▶ [Supplied passage]
****
Background and aims: Nowadays there is still controversy as to whether open or closed haemorrhoidectomy is the surgical treatment of choice for haemorrhoidal pathology.
Patients and methods: We carried out a randomised prospective study in the Day Surgery Unit comparing 100 patients undergoing Milligan-Morgan haemorrhoidectomy (group A) versus 100 patients undergoing Ferguson haemorrhoidectomy (group B) for symptomatic haemorrhoids, in whom medical treatment or rubber band ligation had failed.
Results: Characteristics of the population were: mean age 43.5 years, with predominance of males, 123 vs. 77; 88% ASA I-II.
Clinical presentation: 95% rectal bleeding; 87.5% third-fourth degree. The anaesthetic technique of choice was local anaesthesia plus sedation in 180 patients (90%). Length of surgery: 24 min (group A) and 30 min (group B) (p=n.s.). Resection of three haemorrhoidal cushions was done in 87.5% of cases. There were no re-operations or re-admissions after discharge. Symptomatic recurrence, stenosis and incontinence were not found during the follow-up of the first year. Postoperative pain during the first postoperative week was greater in the open haemorrhoidectomy group, but the difference was statistically significant (p<0.05) only during bowel movements. There was complete healing in 40% of the patients in group A and 90% of those in group B (p<0.05) after 1 month. After 1 year, the results and complications were similar in both groups (p=n.s.).
Conclusions: Closed haemorrhoidectomy gives better results in terms of pain and healing than open haemorrhoidectomy, whereas recurrence and complications are similar after 1 year.
****
▶ [Material shown]
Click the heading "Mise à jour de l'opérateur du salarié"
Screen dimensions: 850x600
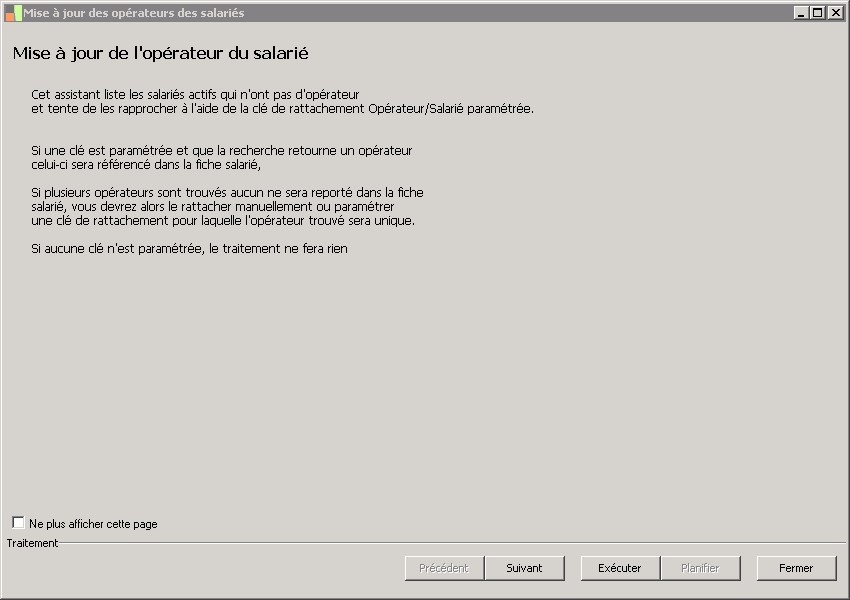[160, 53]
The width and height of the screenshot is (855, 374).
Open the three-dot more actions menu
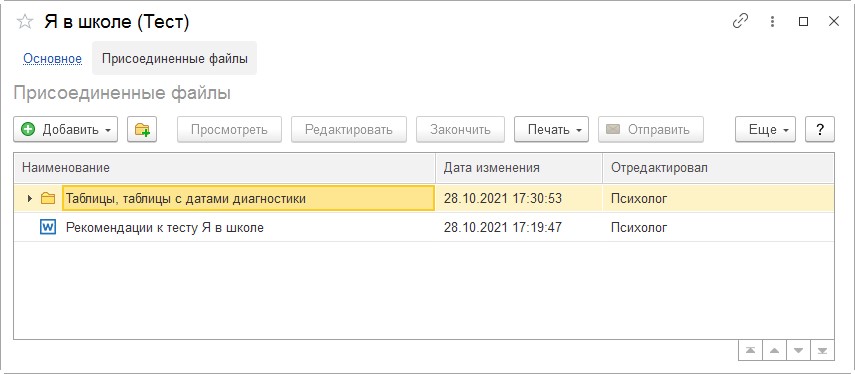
****
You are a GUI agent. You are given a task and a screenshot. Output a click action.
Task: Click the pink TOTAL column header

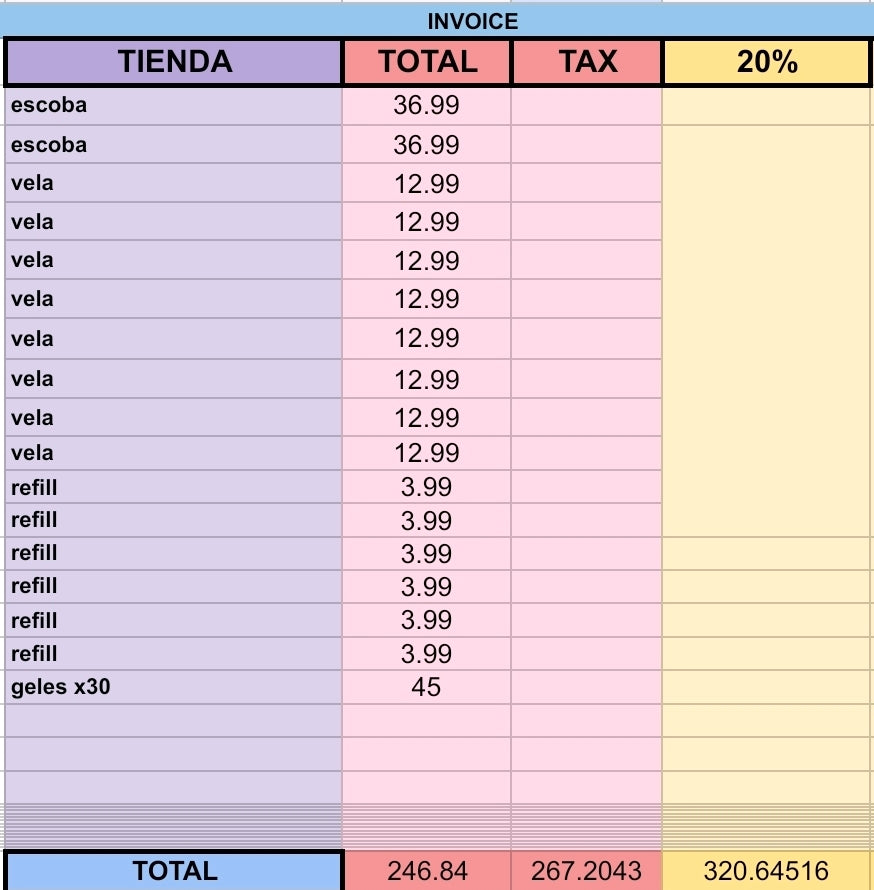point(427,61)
****
▶ [Problems to work on]
[a] In the haemorrhoidectomy study, what percentage of patients in the Ferguson group showed complete healing after 1 month?
[b] From the haemorrhoidectomy study, return the passage starting at "Background and aims: Nowadays" and ending at "ligation had failed.", copied word for word.

▶ [Your written answers]
[a] 90%

[b]
Background and aims: Nowadays there is still controversy as to whether open or closed haemorrhoidectomy is the surgical treatment of choice for haemorrhoidal pathology.
Patients and methods: We carried out a randomised prospective study in the Day Surgery Unit comparing 100 patients undergoing Milligan-Morgan haemorrhoidectomy (group A) versus 100 patients undergoing Ferguson haemorrhoidectomy (group B) for symptomatic haemorrhoids, in whom medical treatment or rubber band ligation had failed.